Of the different possibilities offered by the commentators, that of the Ramban, [Nahmanides] opens a window into intersecting worlds of interpretation. Ramban was a towering and unique figure, a combination of a Talmudist of French training, a student of Maimonidean philosophy and rationalism, a poet, a biblical commentator, and, binding these all together, a mystical kabbalist.
In his introduction to the Torah, Ramban writes of one mystical principle which has powerful possibilities beyond the mystical realm, and which relates to our question above. He writes:
Our Rabbis already said: Fifty measures of wisdom were created in the world, and all were given to Moses except for one, as it says (Psalm 8), “you made him slightly less than a god.” … It is possible that that measure related to the knowledge of the Creator, may He be blessed, and this was not given to the created. … This number is hinted at in the Torah, in Sefirat ha-‘Omer and in the counting of the Yovel (Jubilee year).
There are 50 measures of wisdom, the Ramban teaches, but only 49 are accessible to created beings – us. Furthermore, this number is hinted at in counting the Omer. It is not difficult to understand what he means, at least on one level. It seems he is solving the problem of 49/50 in a very particular way. We are commanded to count 49 days, and then to wait for the next day.
What happens on the next day? Remarkably, and famously, the Torah never says what Shavuot is about!
Silence may be part of the point. We cannot determine what will happen on Shavuot, and we cannot even say what date it will fall on. We cannot create the holiday of Shavuot. We can only count 49 days.
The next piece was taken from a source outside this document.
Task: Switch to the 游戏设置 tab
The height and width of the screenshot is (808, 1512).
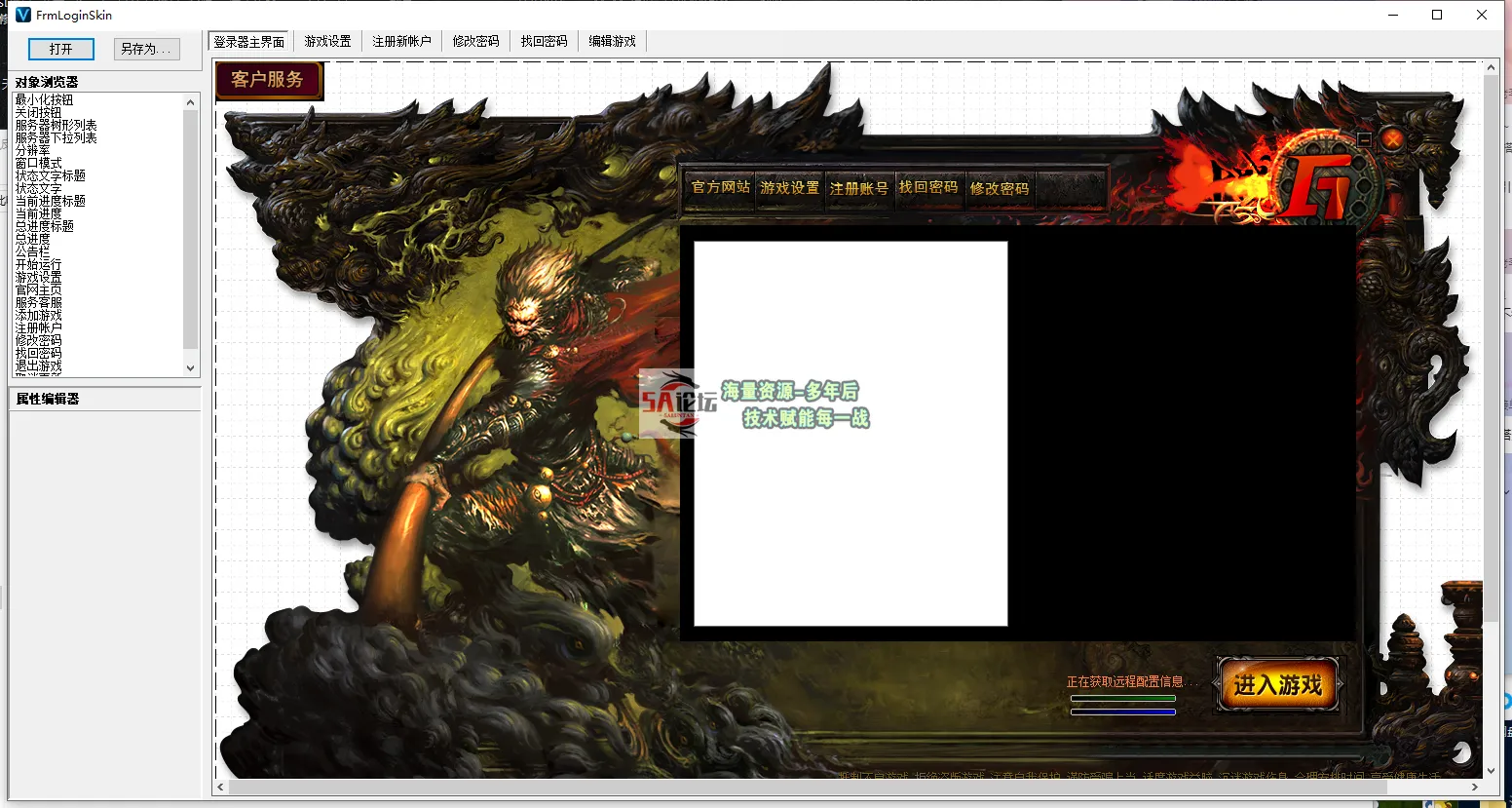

The 50th is reserved for God.
Maybe this is the secret of Shavuot. To receive the Torah takes an enormous amount of human effort and endeavor. 98% of the work, in fact, is in our hands. But there is a bit that we cannot complete, a bit that we can’t accomplish. We can count the 49 days, but then we must wait for God to declare that the next day will be the giving of the Torah. We count, we work, we aspire, but there is a dimension that is reserved for the divine, prompting us always to continuously reach for it.